#Videogrep
Videogrep lets you make supercuts based on the spoken word content of videos. In order for it to work you need to have either a subtitle file (ending with .srt
) or a transcription.
Documentation can be found at: http://antiboredom.github.io/videogrep/
Videogrep can be used as a desktop app for Mac, and a also as a command line program. The desktop app is easier to use, but less powerful than the command line program.
pip install videogrep
(you may also need to add sudo
before the pip
)
If this doesn't work you probably don't have pip installed. To get install it, first download get-pip.py. Then run:
python get-pip.py
For a single video:
videogrep --input my_video.mp4 --search 'some word or phrase' --output my_new_video.mp4
For multiple videos:
videogrep --input *.mp4 --search 'some word or phrase' --output my_new_video.mp4
A regular expression is a special syntax for doing advanced text search. You add special characters to your search to specify different options. Here's a good intro. And here's another one focused on Python, by Allison Parrish.
Some quick examples useful for videogrep:
Trump
would match with a line that contains the word "trump" anywhere in it.
Trump|Clinton
would match with a line containing either the word "Trump" or "Clinton"
^Trump
would match with a line starting with the word "Trump".
Trump$
would match with a line ending with the word "Trump".
You can just put regular expressions into videogrep like a normal search:
videogrep --input myvideo.mp4 --search '^why|^because' --output questions_and_answers.mp4
You can add the --search-type
flag to search for grammatical patterns or categories of words.
To search for grammatical patterns, add --search-type pos
to the command, and then search for parts of speech tags instead of words.

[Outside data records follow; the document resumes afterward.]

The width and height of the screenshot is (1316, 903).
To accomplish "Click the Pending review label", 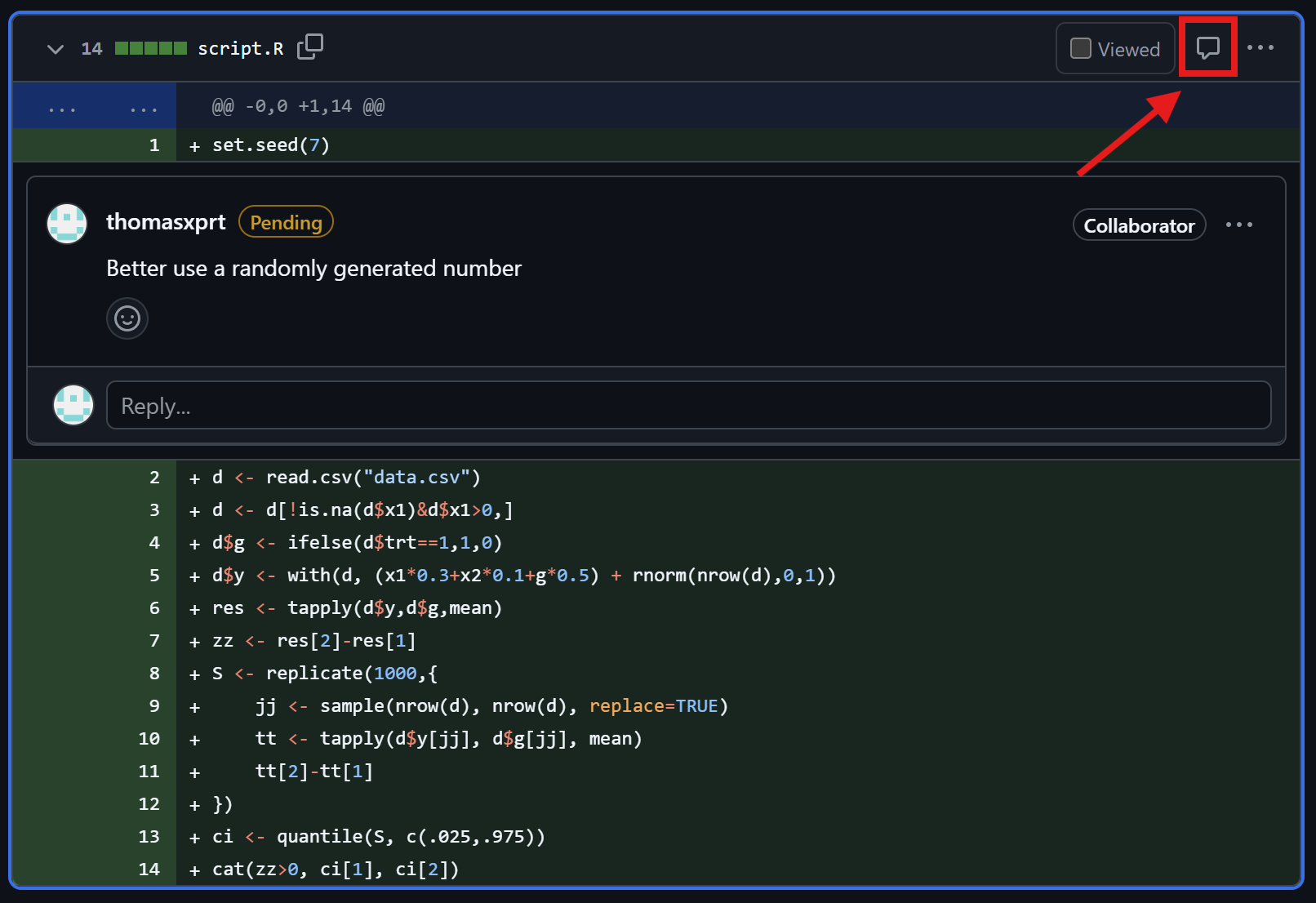I will point(286,222).
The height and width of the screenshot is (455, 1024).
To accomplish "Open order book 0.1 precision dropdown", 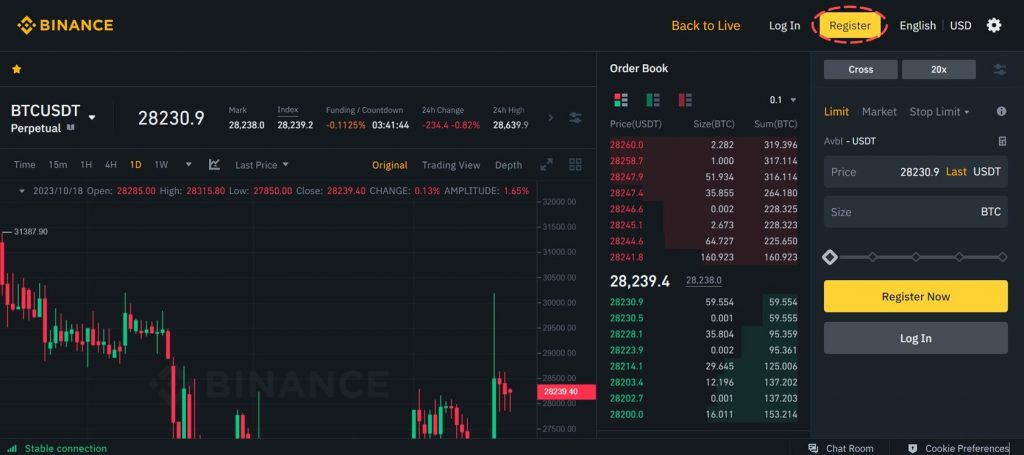I will (782, 100).
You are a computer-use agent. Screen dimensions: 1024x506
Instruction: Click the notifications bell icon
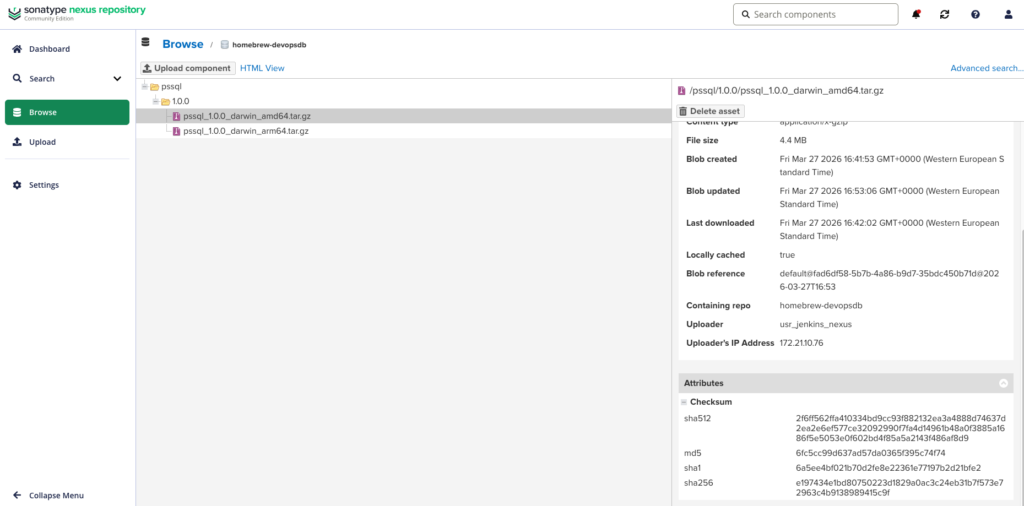pyautogui.click(x=916, y=15)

For example, "NN" means singular noun, "VB" means basic verb, and "VBG" means gerund (a verb ending in "ing"). These are known as Penn Treeband tags, and you can see a full list of them here
So, to get all the lines of speech containing gerunds:
videogrep --input myvideo.mp4 --search-type pos --search 'VBG' --output gerunds.mp4
You could also combine this with the regular expression search. So, to find all lines starting with a gerund, just add a carat character before "VBG":
videogrep --input myvideo.mp4 --search-type pos --search '^VBG' --output gerunds.mp4
You can also search for "hypernyms" or categories of words. For example, to search for all the words that are 'liquids' you can enter:
videogrep --input myvideo.mp4 --search-type hyper --search 'liquids' --output liquids.mp4
Transcribing videos is useful when a subtitle file isn't available, or you want to make a supercut from individual words rather than phrases.

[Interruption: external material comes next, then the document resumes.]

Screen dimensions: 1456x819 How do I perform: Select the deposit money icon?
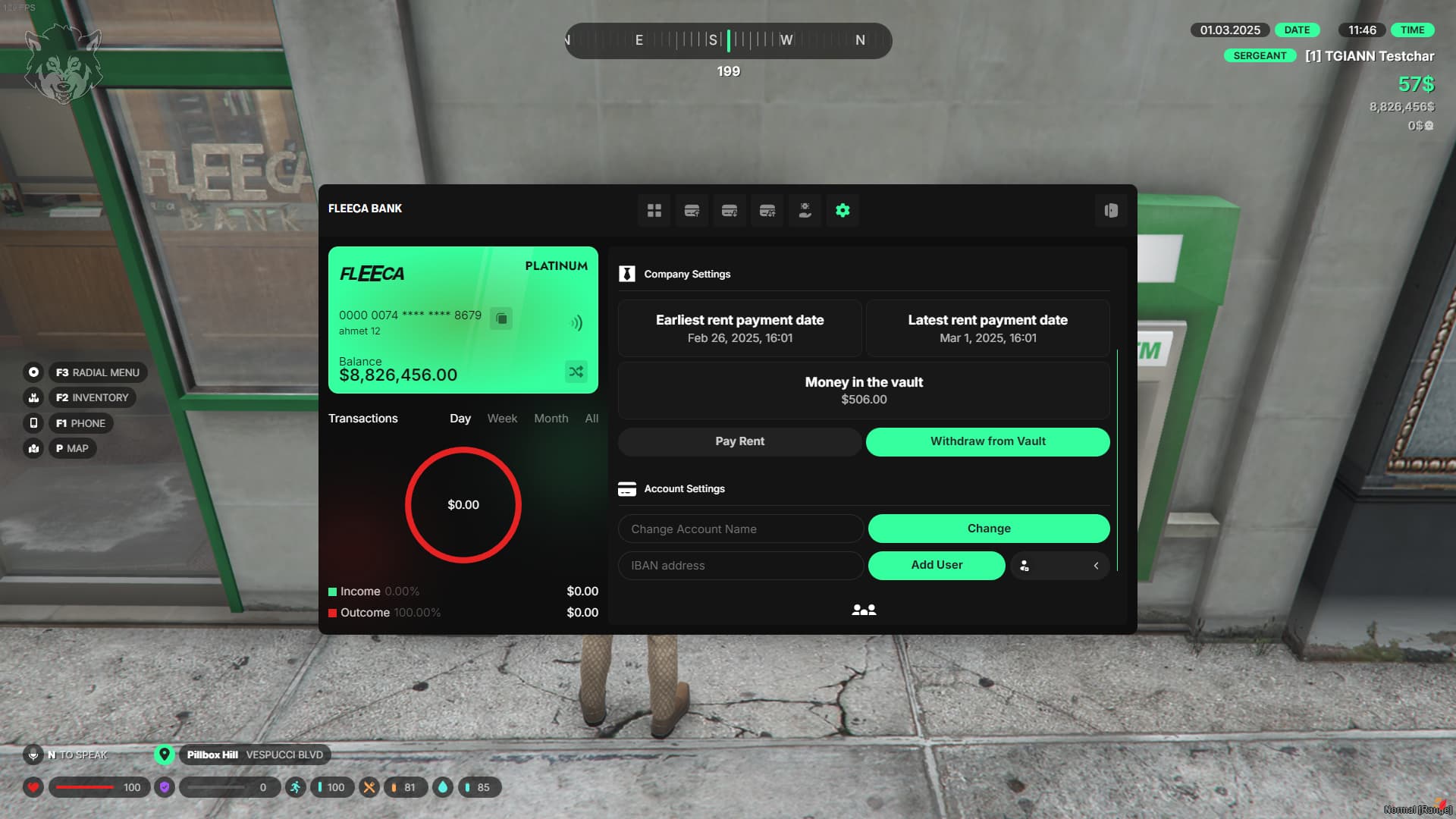691,211
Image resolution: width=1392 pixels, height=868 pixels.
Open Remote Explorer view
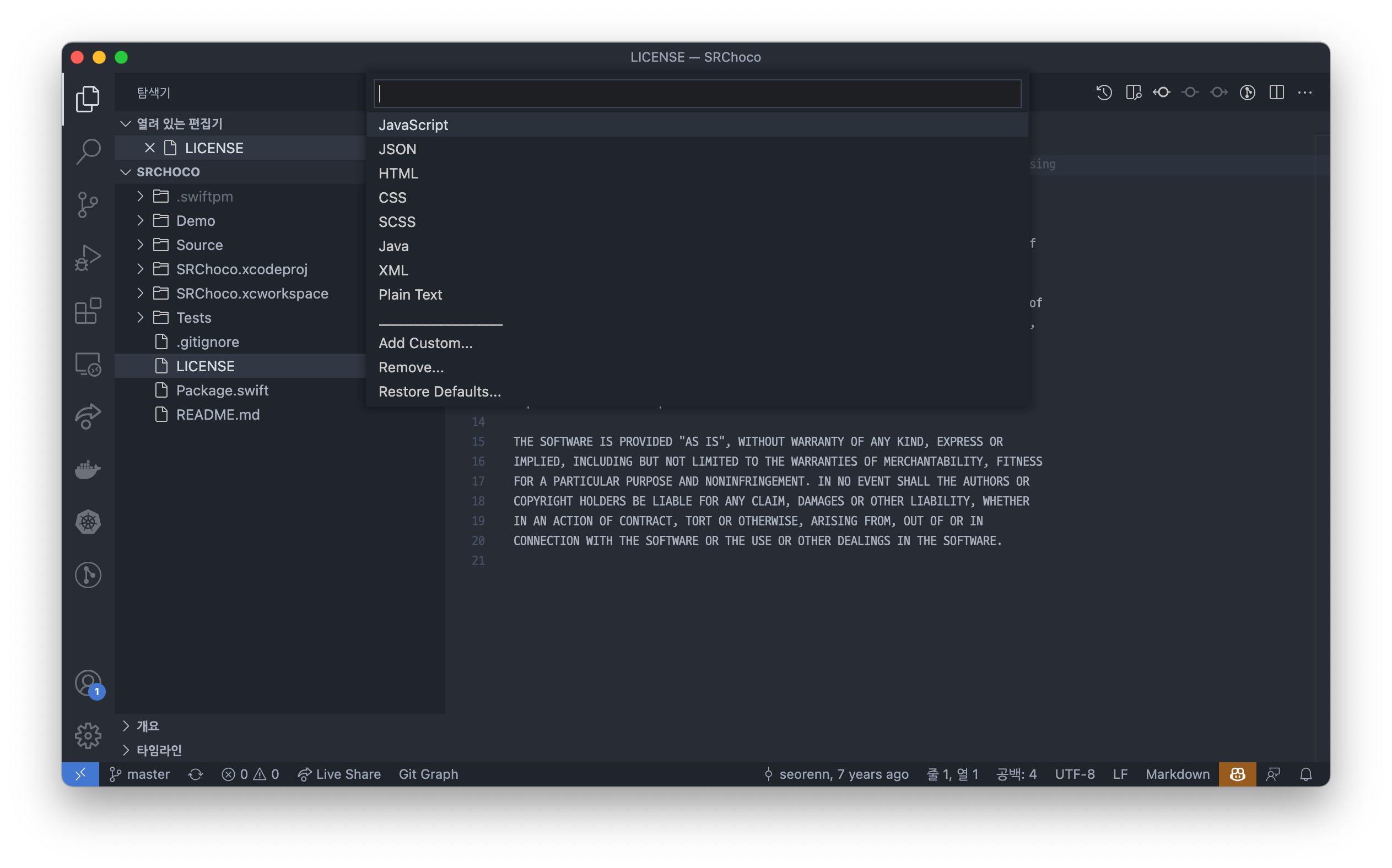(x=88, y=364)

You can transcribe videos using the desktop app. If you want to do it on the command line, first install pocketsphinx:
brew tap watsonbox/cmu-sphinx
brew install --HEAD watsonbox/cmu-sphinx/cmu-sphinxbase
brew install --HEAD watsonbox/cmu-sphinx/cmu-sphinxtrain # optional
brew install --HEAD watsonbox/cmu-sphinx/cmu-pocketsphinx
To transcribe a video, just add the --transcribe
flag like so:
videogrep --input myvideo.mp4 --transcribe
It'll take a while. When it's done, you can tell videogrep to use the transcription by adding the --use-transcript
flag:
videogrep --input myvideo.mp4 --use-transcript --search "trump"
The --search-type
flag will work with transcribed videos also.
You can also use videogrep from a Python script rather than the command line.
Here's an example of how to automatically create a supercut of the most common phrase in any video file. I used a similar process to create this twitter bot.
import sys
from pattern.en import ngrams
import videogrep
from collections import Counter
videofile = sys.argv[1]
subtitlefile = videofile.replace('.mp4', '.srt')
lines = open(subtitlefile).read()
grams = ngrams(lines, n=3)
most_common = Counter(grams).most_common(1)
phrase = most_common[0][0]
phrase = ' '.join(phrase)
print phrase
outputfile = videofile + '.most_common.mp4'
videogrep.videogrep([videofile], outputfile, phrase, 're')